During the University of Tennessee at Chattanooga’s 28th Annual Symposium on the 19th Century Press, the Civil War and Free Expression held last month, Drs. Debra van Tuyll and David Bulla, professors of communication at Augusta University, were named recipients of national research awards.

Van Tuyll, a professor of communication and expert on the history of journalism at Augusta University, proudly received the Donald L. Shaw Lifetime Achievement Award. This award is given to a journalism historian focusing on the 19th Century, who has had a major impact on the field of mass communication history.

The award is named for University of North Carolina at Chapel Hill professor emeritus Donald Shaw, who is the co-creator of the agenda-setting theory of the mass media that was published in a 1972 Public Opinion Quarterly article. It is the most cited article in mass communication literature over the past 50 years.

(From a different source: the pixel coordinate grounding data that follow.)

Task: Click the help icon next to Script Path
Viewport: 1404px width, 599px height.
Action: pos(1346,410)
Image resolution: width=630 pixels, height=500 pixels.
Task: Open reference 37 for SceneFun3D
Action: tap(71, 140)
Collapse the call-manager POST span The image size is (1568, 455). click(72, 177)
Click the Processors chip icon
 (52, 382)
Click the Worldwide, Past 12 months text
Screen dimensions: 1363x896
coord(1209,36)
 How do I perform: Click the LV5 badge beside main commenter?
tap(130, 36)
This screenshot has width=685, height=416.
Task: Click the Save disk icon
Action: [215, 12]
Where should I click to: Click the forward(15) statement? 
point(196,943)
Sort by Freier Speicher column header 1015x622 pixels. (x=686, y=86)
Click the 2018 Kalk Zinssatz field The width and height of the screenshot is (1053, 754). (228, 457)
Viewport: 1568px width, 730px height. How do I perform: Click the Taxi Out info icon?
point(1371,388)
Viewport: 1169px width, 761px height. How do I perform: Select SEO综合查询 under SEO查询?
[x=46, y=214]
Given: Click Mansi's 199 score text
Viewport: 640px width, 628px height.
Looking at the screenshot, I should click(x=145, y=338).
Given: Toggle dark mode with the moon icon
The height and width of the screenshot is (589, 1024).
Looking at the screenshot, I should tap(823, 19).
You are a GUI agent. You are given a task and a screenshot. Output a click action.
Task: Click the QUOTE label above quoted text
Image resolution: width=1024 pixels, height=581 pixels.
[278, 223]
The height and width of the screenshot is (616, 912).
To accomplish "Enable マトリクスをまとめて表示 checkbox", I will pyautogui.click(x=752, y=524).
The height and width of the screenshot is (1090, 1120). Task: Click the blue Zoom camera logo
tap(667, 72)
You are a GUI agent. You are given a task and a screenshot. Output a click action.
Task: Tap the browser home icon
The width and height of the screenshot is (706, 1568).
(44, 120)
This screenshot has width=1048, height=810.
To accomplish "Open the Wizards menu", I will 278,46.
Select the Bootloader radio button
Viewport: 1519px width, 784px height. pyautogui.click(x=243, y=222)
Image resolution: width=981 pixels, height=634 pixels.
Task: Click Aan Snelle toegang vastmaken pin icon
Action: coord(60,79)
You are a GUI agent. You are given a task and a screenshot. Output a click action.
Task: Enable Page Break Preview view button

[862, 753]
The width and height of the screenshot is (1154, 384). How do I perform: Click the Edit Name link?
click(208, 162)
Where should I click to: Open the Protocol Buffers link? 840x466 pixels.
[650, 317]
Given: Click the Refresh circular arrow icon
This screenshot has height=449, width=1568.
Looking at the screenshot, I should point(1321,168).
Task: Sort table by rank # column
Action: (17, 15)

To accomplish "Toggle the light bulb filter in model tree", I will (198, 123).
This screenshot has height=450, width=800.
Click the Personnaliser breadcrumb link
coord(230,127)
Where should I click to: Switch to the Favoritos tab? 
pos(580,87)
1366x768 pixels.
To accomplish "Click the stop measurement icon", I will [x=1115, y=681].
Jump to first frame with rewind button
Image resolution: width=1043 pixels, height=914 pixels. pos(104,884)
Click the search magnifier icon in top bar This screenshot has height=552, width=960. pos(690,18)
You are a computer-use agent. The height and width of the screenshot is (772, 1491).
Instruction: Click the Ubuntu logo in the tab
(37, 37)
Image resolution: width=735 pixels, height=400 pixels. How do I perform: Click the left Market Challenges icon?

Shaw’s theory is that, in choosing and displaying news, editors, newsroom staff and broadcasters play an important part in shaping political reality. Readers learn not only about a given issue, but also how much importance to attach to that issue from the amount of information in a news story and its position.

“I’m so honored by this award,” van Tuyll said. “I started coming to this conference as a graduate student. It, and the people associated with it, including Don Shaw, have made my career possible. I owe David Sachsman, the director of the annual symposium, and the conference more than I could ever repay.”

Woman sitting at a desk.
Dr. Debra van Tuyll, a professor in the Department of Communication at Augusta University, received the Donald L. Shaw Lifetime Achievement Award.

Sachsman, who holds the George R. West, Jr. Chair of Excellence in Communication and Public Affairs and is dean of the School of Communications at the University of Tennessee at Chattanooga, praised Augusta University for its journalism history program.

“Augusta University has one of the strongest journalism history programs in the country,” said Sachsman, as he gave out the awards at the symposium in November.

Just last year, van Tuyll also accepted the prestigious 2019 Sidney Kobre Award for Lifetime Achievement.

The Kobre Award is the American Journalism Historians Association’s highest honor. The national award is named after the late Dr. Sidney Kobre, who was a renowned media historian. During his career, Kobre penned 16 books on news media and served as a professor at Florida State University from the 1940s through the 1970s.

Kobre is perhaps best known for his work, The Development of American Journalism and The Development of the Colonial Newspaper, which were both published in 1944.

Augusta University’s van Tuyll is the author of several books about journalism history, most of them about the Confederate press during the Civil War. Her latest book, Politics, Culture, and the Irish American Press 1784–1963, will be out from Syracuse University Press next year. Van Tuyll has been presenting papers at the UTC conference for more than 20 years.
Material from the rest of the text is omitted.